Наконец все стихло. Трясущиеся, бледные, с расширившимися зрачками люди, осторожно и пугливо озираясь, стали выходить на улицу. Нам представилось ужасное, непередаваемое зрелище. На дворе было светло, как днем. Вся юго-восточная часть города от Dammtor’a и Hauptbahnhof’a[] пылала. Время от времени еще раздавались взрывы бомб замедленного действия. Было холодно, зловеще, в озаренном пламенем пожаров небе то и дело вспыхивали грозные зарницы. <…>
Пишу при свете самодельного светильника. Электрического тока нет. Воды нет. Стекла выбиты, и в комнате гуляет ветер. Очень холодно.

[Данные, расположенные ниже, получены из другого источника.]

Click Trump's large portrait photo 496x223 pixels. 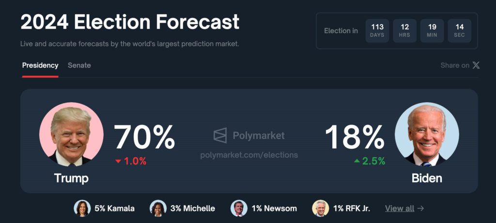tap(71, 134)
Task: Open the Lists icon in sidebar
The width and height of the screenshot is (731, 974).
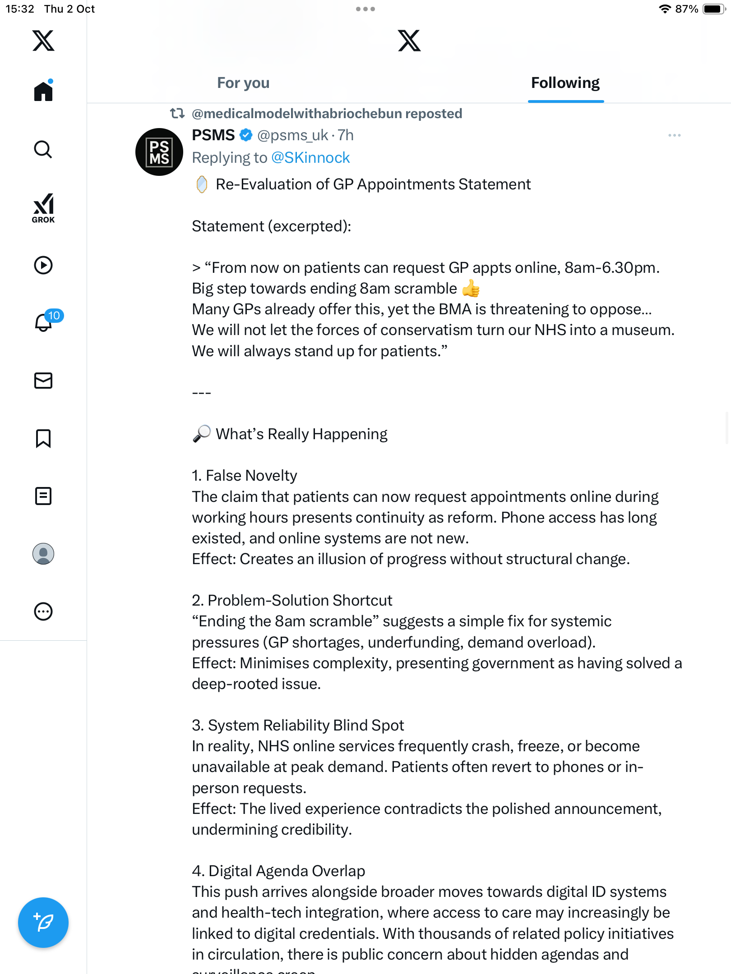Action: pyautogui.click(x=43, y=496)
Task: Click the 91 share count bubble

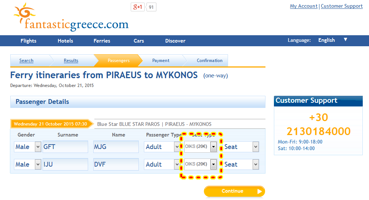Action: (151, 7)
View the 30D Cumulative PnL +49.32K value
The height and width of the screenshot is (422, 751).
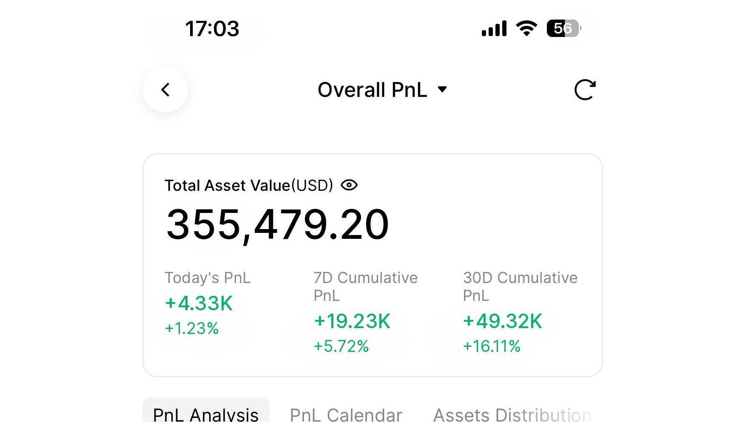[x=502, y=321]
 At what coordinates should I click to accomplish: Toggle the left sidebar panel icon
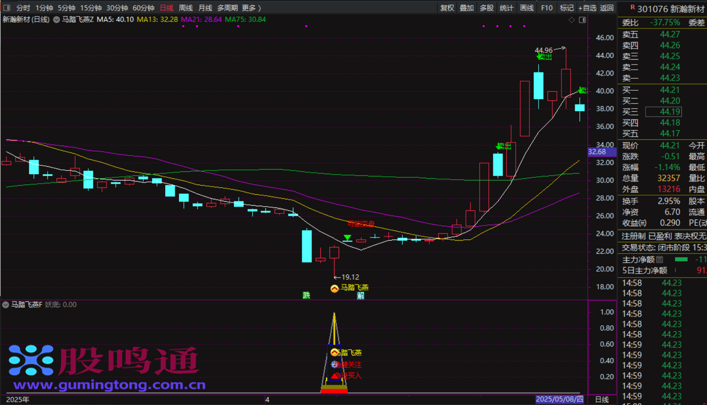tap(7, 8)
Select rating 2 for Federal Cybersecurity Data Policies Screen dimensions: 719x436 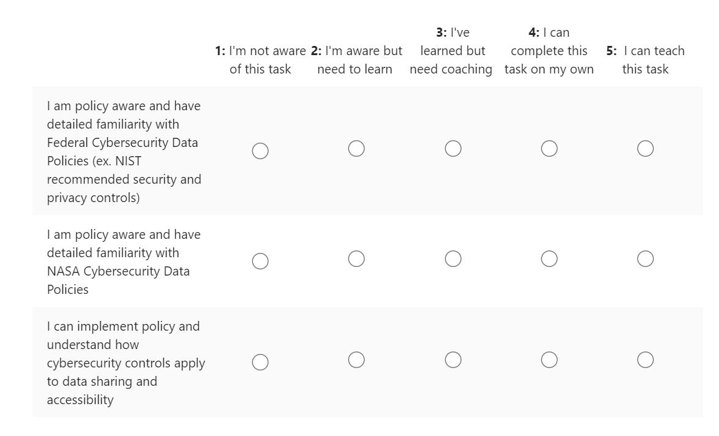click(356, 149)
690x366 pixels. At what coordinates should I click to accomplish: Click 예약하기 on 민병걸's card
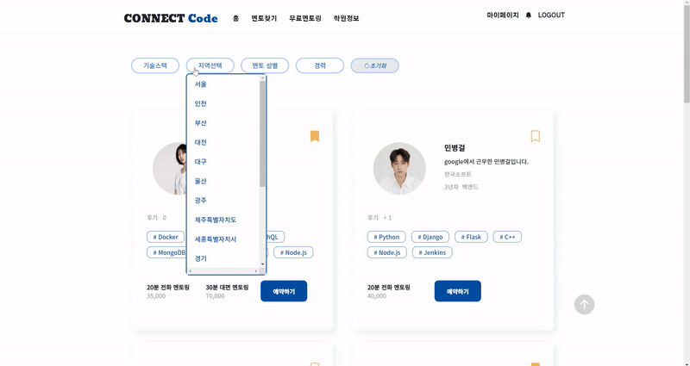[x=458, y=291]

Все это, надо полагать, – только начало.
5 ч. вечера. Несмотря на то, что количество самолетов, участвовавших в ночном налете, было не очень велико, он причинил городу страшный ущерб. По заявлению гамбуржцев количество жертв так велико, что уступает лишь самому крупному налету летом 1943 г., когда уничтожено было полгорода. Налет был страшен своей внезапностью и тем, что были сброшены по преимуществу люфтмины колоссальной разрушительной силы. Кроме того, бомбардировке были подвегнуты самые нетронутые жилые кварталы (в том числе, наш – Альстерский) и центр города. Большинство убитых были застигнуты смертью на улицах по пути в убежища. В районе Dаmmtor’a убитых и раненых собирали всю ночь. Здесь упало около 16-ти люфтмин и бомб, и как раз силою их разрывов были выбиты стекла и двери в нашем доме. Какова же должна была быть эта сила, если учесть, что ближайшие мины упали на расстоянии 350-400 метров от нас. Там, где они падали прямо в дома, – картина разрушения неописуема. Шестиэтажные дома превращены в груды щебня и камня; бетонные столбы со свинцовыми трубами внутри свернуты в спираль; вековые липы и вязы сломаны словно вихрем, а с самих стволов, толщиною в три обхвата, содрана вся кора, содрана так чисто и аккуратно, словно над этим трудилась всю ночь сотня плотников. В одном только шестиэтажном доме, находящемся недалеко от нас, в который было прямое попадание, – девяносто человек убитыми. Это зафиксировал муж нашей хозяйки – полицейский врач.